でもその弾け方が今までと違って「割れない」と感じられたなら、それによって「手球が重い」と感じられてもおかしくはありません。

もっと単純なことをいえば、ボールは使えば使うほど、ラシャとの摩擦や拭き掃除によってすり減ります。

その状態の手球と新しく買ってきたドットボールとを比べれば、それはもちろん新しいドットボールのほうが重いです。

つまり、本来の重さに戻っただけのことで、それによって重いと感じられたのかもしれません。

ちなみにボール掃除には昔、銅や真鍮の錆を落とすための研磨剤が使われていました。

でもそれだとボールが削られてどんどん小さくなっていったので、車や家具用のワックスが使われるようになりました。

今ではそれらのほか、アラミス社のボール用ワックスも広く使われています。

単に球体を扱うことに面白さを感じて

だからこそ大勢の人が熱心にプレーしている

世界にはいろいろ球技があって、多くの人に親しまれています。

それは、それぞれに面白さがあるからでしょうが、その大元ですべてに共通しているのは「ボールを扱う」ということです。

ボールは、根元的に人を面白がらせる魔力を秘めています。

赤ん坊や幼児は、たとえその意味がわからなくても、または上手にできなくても、ボールを転がすだけで楽しいと感じて喜びます。

あるいは河原で見つけた丸い石を宝物にしたり、水晶の玉が神秘的に感じられたりもします。

そうした感覚と同じで、つまりその球技のどこがどう面白いということではなく、単に球体を扱うことに面白さを感じて、だからこそ大勢の人が熱心にプレーしているのではないかと思います。

それはビリヤードも同じだと思います。

スリークッションやナインボールが面白いということではなくて、地球上で最も真球度の高いボールを扱えるという喜びがあって、そしてそれだけのものをデリケートにコントロールするところに、実はみんな面白さを感じているのではないでしょうか。

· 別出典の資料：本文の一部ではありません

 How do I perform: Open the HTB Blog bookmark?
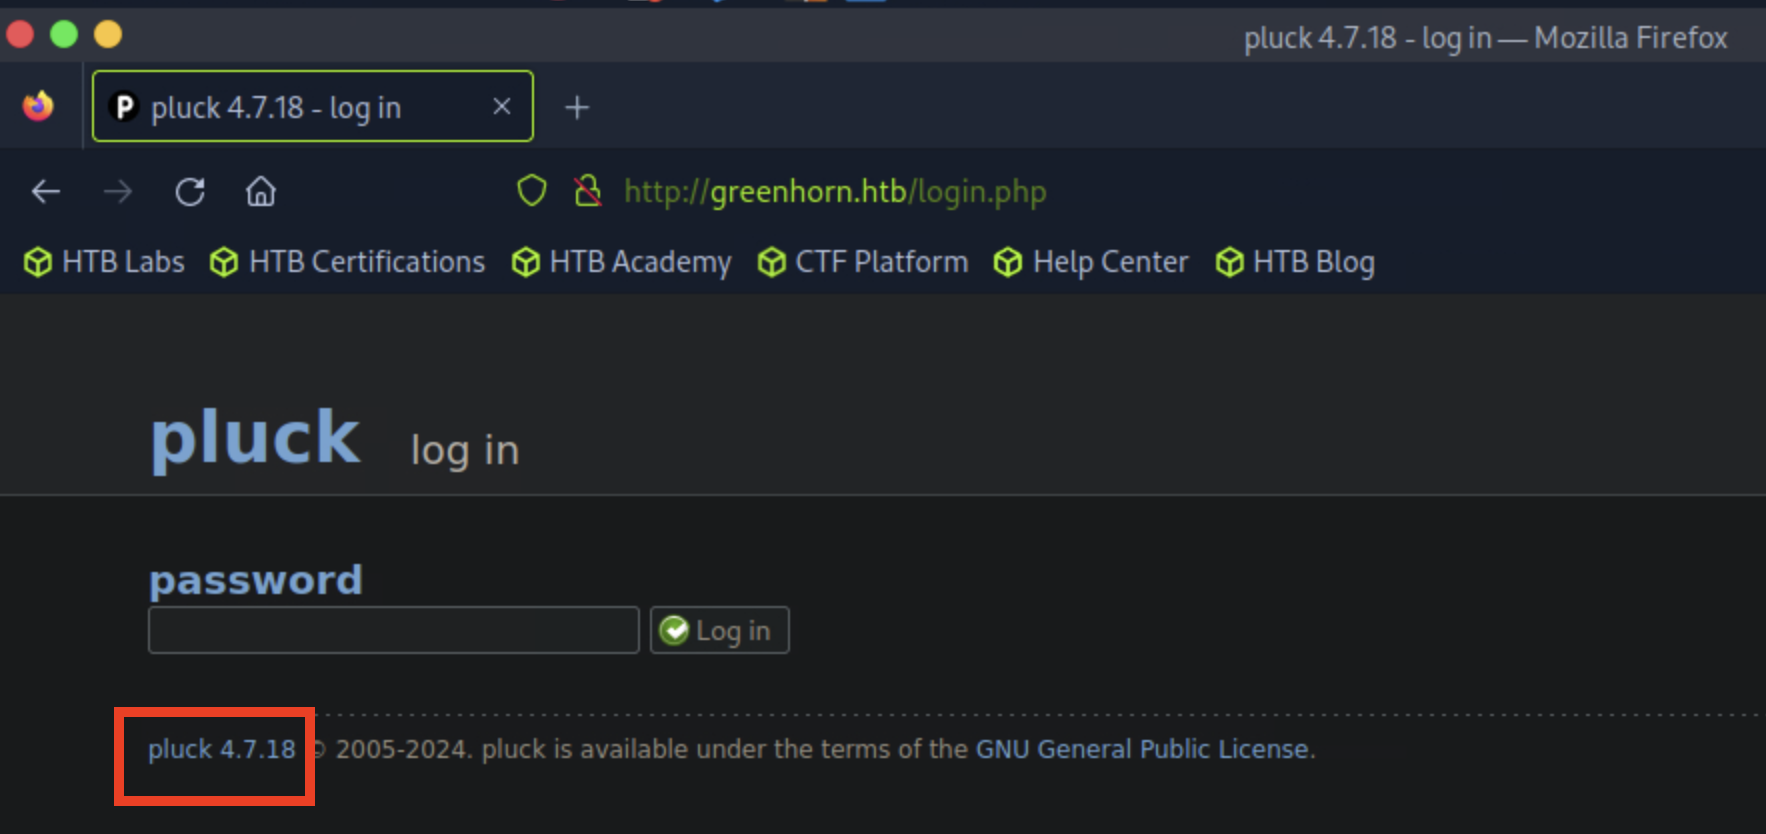pos(1295,262)
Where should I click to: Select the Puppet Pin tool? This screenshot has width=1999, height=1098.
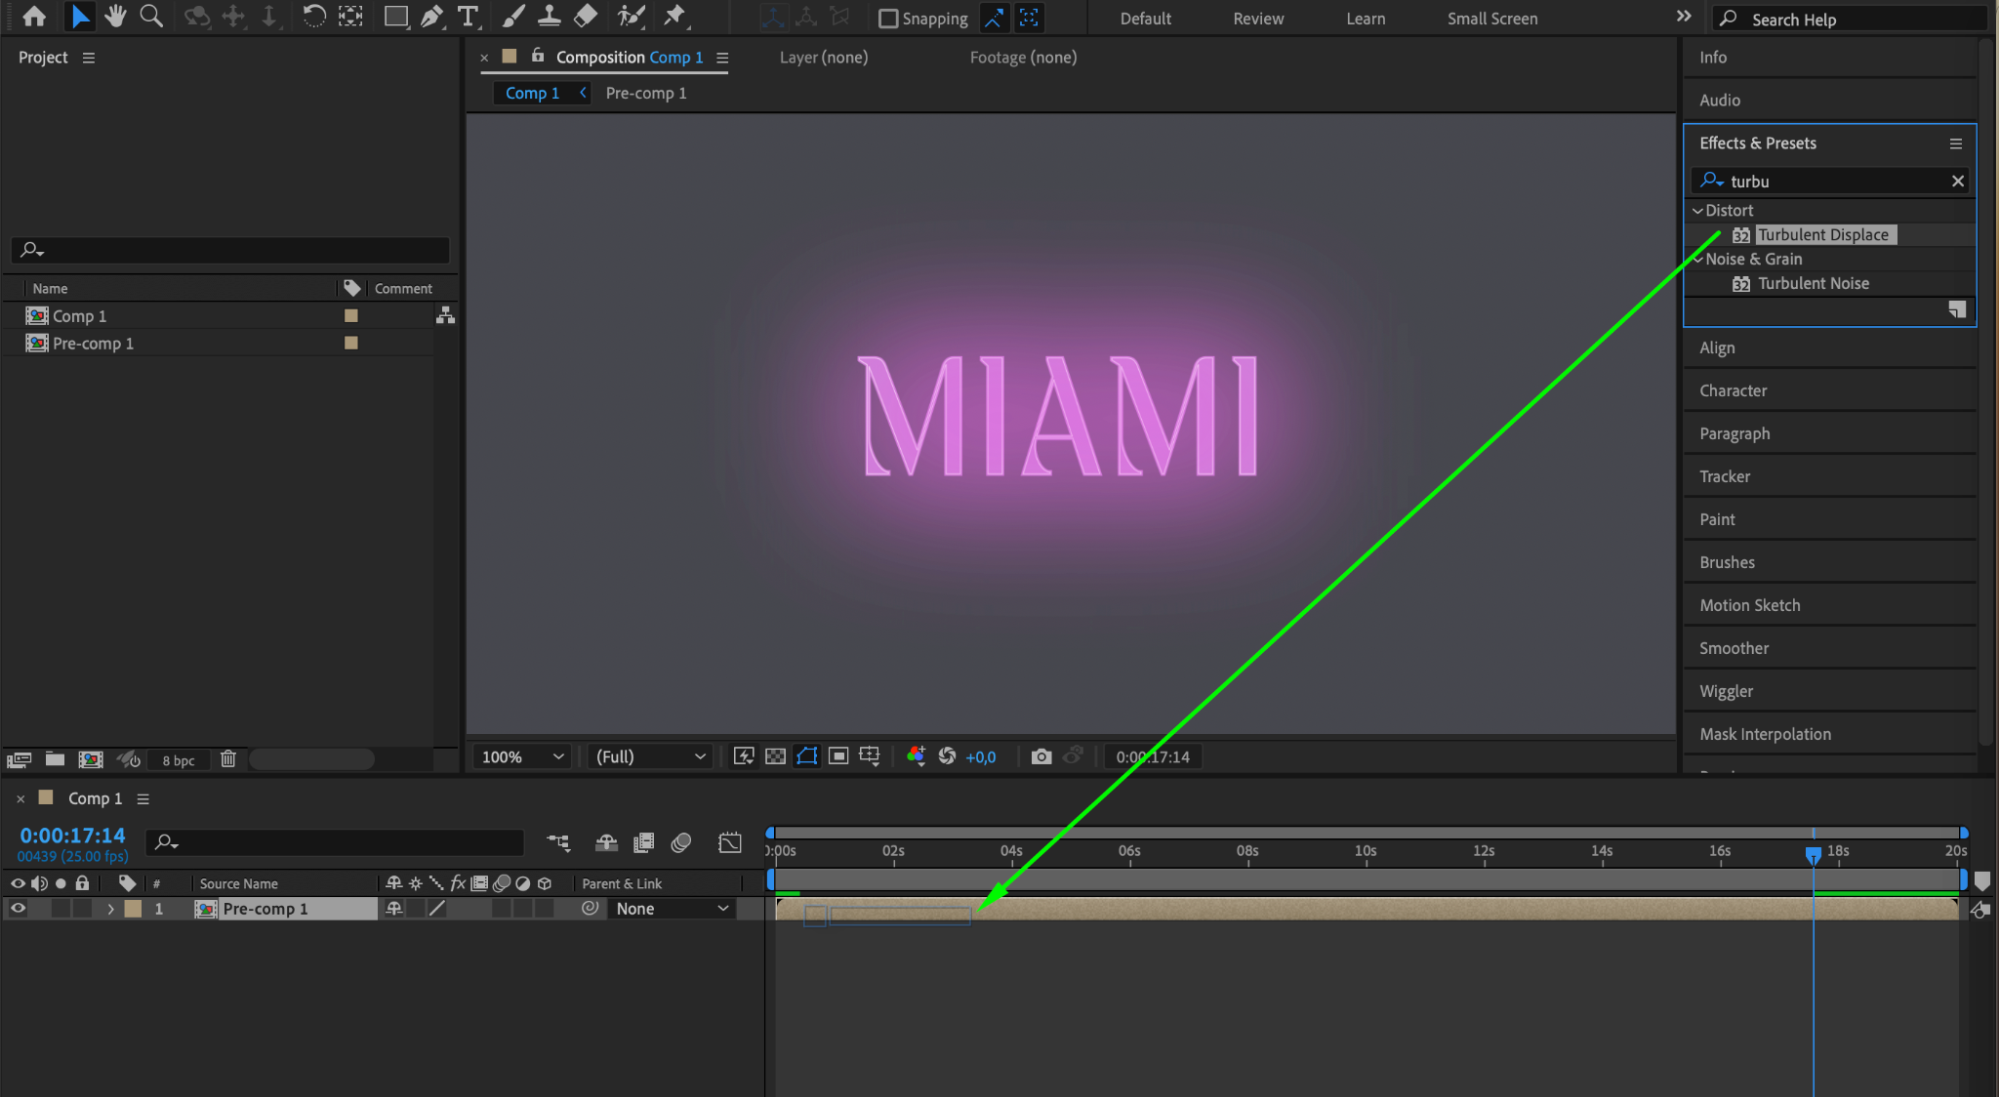(x=675, y=16)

ボールをクッションに向かって撞くだけでも十分楽しいはずですし、始めたころはそれだけでワクワクしたことでしょう。

撞いた時の感触や音を感じるだけで嬉しいという人も、少なくないと思います。

ですからジュニアでもシニアでも、初心者にビリヤードを教える場合には、得点の仕方だとかを教える前に、まずはそういう面白さから伝えると興味を持ちやすいし、普及していくように思います。

キャリアが増えて技術や勝負だけに目が向いてしまうと、根元にある「球と付き合うことの楽しさ」を忘れてしまいます。

得点できないとか上達しないとかで思い悩むことが多い人は、今一度その原点に戻ってみてはいかがでしょうか。